## Texto extraído
Soy amante de la naturaleza, por residir en un balneario, mi acercamiento a las playas y malecones es prácticamente a diario, hasta que ingresé a estudiar la Maestría en ESAN a tiempo completo.

Durante los primeros meses, era muy difícil poder adecuar mi vida normal con los estudios. Los grupos de trabajo, las lecturas, las investigaciones, todo convergía para que no exista tiempo libre para compartir un momento con la naturaleza, hasta que descubrí el bosque de ESAN.

Me maravillé con su vida silvestre, ardillas, caracoles, algunos roedores, aves de todo tipo y tamaño, abejas, arañas, escarabajos, muchos gusanos de distintos colores, entre otros. Todos esos seres convivían con nosotros, los estudiantes, y casi nadie se daba cuenta, rodeado de maravillosos árboles: pinos, sauces, palmeras, y no sé cuantas otras especies adornaban el paisaje.

Fueron muchos las veces que me senté o eché sobre el césped por unos minutos, poco importaban las arañas y otros insectos, la tranquilidad y paz que sentía al estar en contacto con ellos, me dio mucha fortaleza en los constantes momentos de tensión.

## Datos proporcionados
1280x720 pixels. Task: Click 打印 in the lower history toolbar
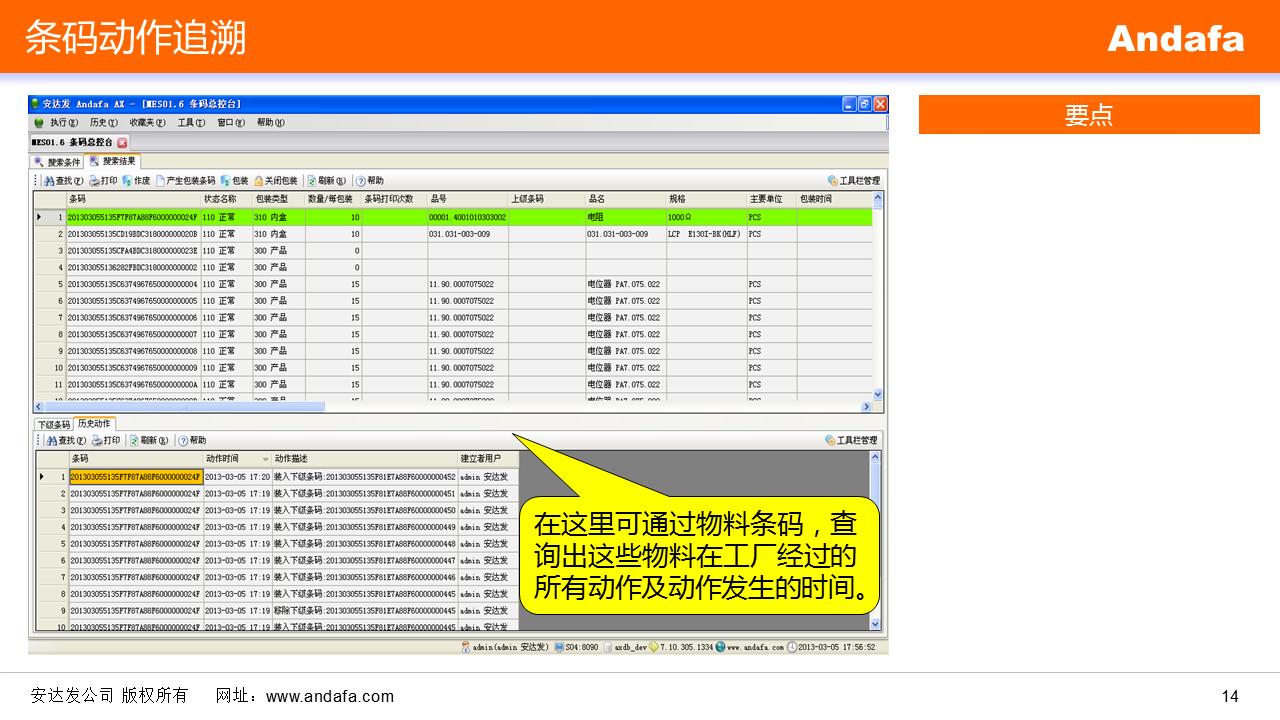[97, 440]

## Tareas del ejercicio
1. Según el texto sobre el bosque de ESAN, ¿qué árboles se nombran en el paisaje?
2. Por favor, reproduce del texto sobre el bosque de ESAN todo lo que va desde "Durante los primeros" hasta "bosque de ESAN.", ambos incluidos.
Trabaja únicamente con el texto sobre el bosque de ESAN.

## Resultados
1. Pinos, sauces y palmeras.

2.
Durante los primeros meses, era muy difícil poder adecuar mi vida normal con los estudios. Los grupos de trabajo, las lecturas, las investigaciones, todo convergía para que no exista tiempo libre para compartir un momento con la naturaleza, hasta que descubrí el bosque de ESAN.